- _Selection_:
In a move pitched as a de-escalation measure, Prime Minister Imran Khan on Thursday told Pakistan’s parliament that Abhinandan Varthaman, the Indian Air Force pilot who was captured on Wednesday, would be released as a “gesture of peace”.

The announcement came hours before India’s Cabinet Committee on Security under Prime Minister Narendra Modi was scheduled to meet and about an hour before the three military services were set to address the media. The briefing was rescheduled to 7 pm.

Many Indian TV channels promptly portrayed Khan’s announcement as a victory for the Modi government. For much of the day, they had been reporting, quoting sources in the foreign ministry, that India would not negotiate for Varthaman’s release. This was because, they claimed, Pakistan was trying to create a “Kandahar-like situation” to extort what it wanted by using Varthaman’s release as a bargaining chip. After Khan’s announcement, however, the headlines shifted. “Blackmail falls flat,” screamed a headline on Times Now. “No deal, Pak folds in fear,” said News X.

Which country now has the tactical advantage is a matter of debate. However, despite the narrative of a diplomatic coup by the Modi government being pushed by the news channels, it is clear Pakistan and Khan have taken an innings lead, to use a cricketing metaphor, in the perception battle.

For India, there was irony in Khan’s “gesture of peace”. Pakistan is often derided by critics as a “military state” or a “failed democracy”. Yet, the country’s prime minister announced the release of the Indian pilot on the floor of the parliament.

Imran Khan’s manoeuvre

There was a stark difference in how the prime ministers communicated after the Indian Air Force hit a suspected Jaish-e-Mohammad camp in Balakot on Tuesday.

Khan chaired a meeting of Pakistan’s National Security Committee. In a social media post afterwards, he said the air strike was done “for domestic consumption, being in election environment, putting regional peace and stability at grave risk”.

Another statement put out on Twitter said the National Security Committee had concluded “India has committed uncalled for aggression to which Pakistan shall respond at the time and place of its choosing”. The government also decided to call a session of the parliament, the tweet said.

On Wednesday morning, Pakistani fighter jets crossed the Line of Control and, as per a statement from the Indian foreign ministry, targeted military installations. Indian aircraft were scrambled. They reportedly shot down one F-16 jet of Pakistan. In this aerial battle, Varthaman’s jet was shot down. He ejected and fell inside Pakistan Occupied Kashmir, and was arrested. In what India described as a violation of the Geneva Conventions, Pakistan released videos of the pilot being taken into custody and being interrogated.

A few hours later, Khan addressed his nation, calling for peace. Invoking the danger of a nuclear war, he asked India if the two neighbours could afford a miscalculation and offered talks.

Soon after, the media reported that India had handed over a dossier on the Pulwama attack to Pakistan and conveyed that it expected strong and verifiable action from the neighboring country.

On Thursday, there were signs that the international community was getting into the act to calm the battling neighbours down. In Vietnam, United States President Donald Trump said: “We have been involved in trying to help them stop and we have some reasonably decent news.”

- _Tasks and exercises_:
a: Write out the part of the article about the captured Indian pilot that begins at the words "Which country now" and stops after the words "the perception battle.".
b: In the article about the captured Indian pilot, what headline did News X run after Khan's announcement?
c: Carry on the article about the captured Indian pilot from its last sentence.

- _Dataset content_:
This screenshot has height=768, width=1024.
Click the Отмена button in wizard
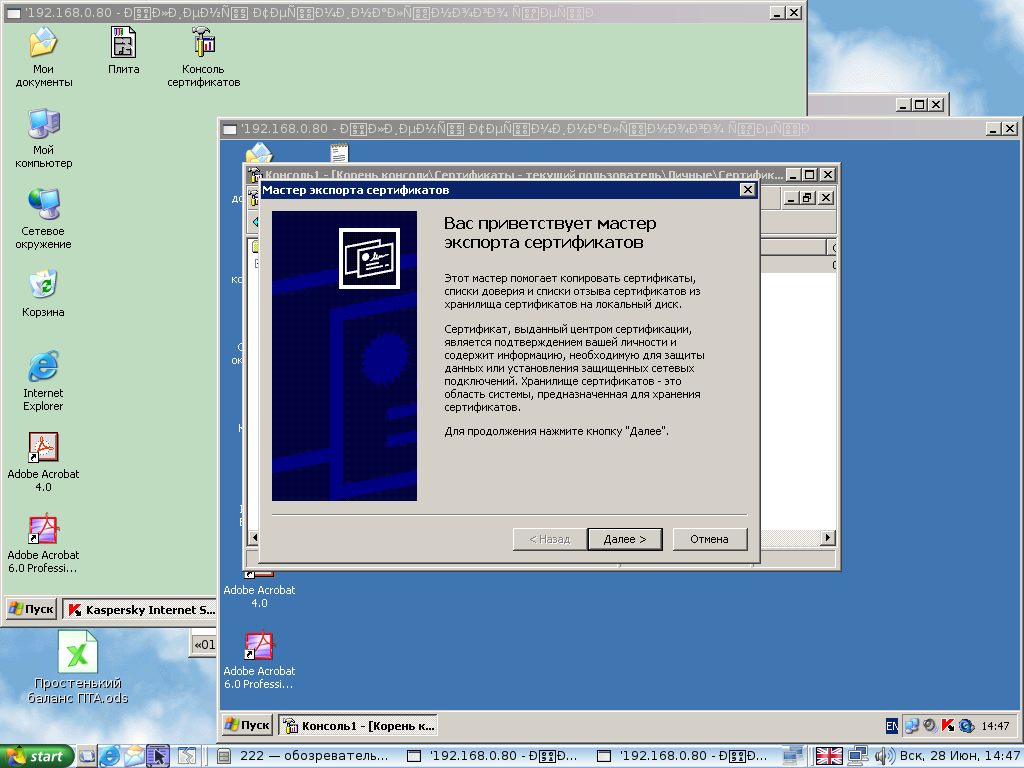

- _Answers to the problems_:
a:
Which country now has the tactical advantage is a matter of debate. However, despite the narrative of a diplomatic coup by the Modi government being pushed by the news channels, it is clear Pakistan and Khan have taken an innings lead, to use a cricketing metaphor, in the perception battle.

b: "No deal, Pak folds in fear."

c:
In the morning, Saudi Arabia’s ambassador in New Delhi, Saud Mohammed Al-Sati, met Modi. It was a significant development since diplomats are generally briefed at the level of the foreign ministry. In the meantime, Pakistan’s media reported that the Saudi foreign minister was visiting Islamabad on Friday with an “important message” from his government.

At around 4 pm, Khan addressed Pakistan’s parliament and announced the Indian pilot would be released on Friday as a gesture of peace. In the same breath, he said this decision should not be seen as a sign of Pakistan’s weakness.

Narendra Modi’s response

In contrast to the hands-on approach with which Pakistan’s prime minister dealt with the fast-moving developments, Modi let foreign ministry officials deal with the media. Even Defence Minister Nirmala Sitharaman, who was at the forefront defending the government against allegations of corruption in the Rafale deal, went silent.

On Tuesday, just hours after the Balakot strike, Modi chose to address a rally at Churu in Rajasthan, where he broke into poetry, drawing loud cheers from the audience. “I swear on this soil that I will never allow the nation to perish,” he said.

In the evening, Modi took a ride on the Delhi Metro and unveiled a copy of the Bhagavad Gita at the ISKCON temple in New Delhi.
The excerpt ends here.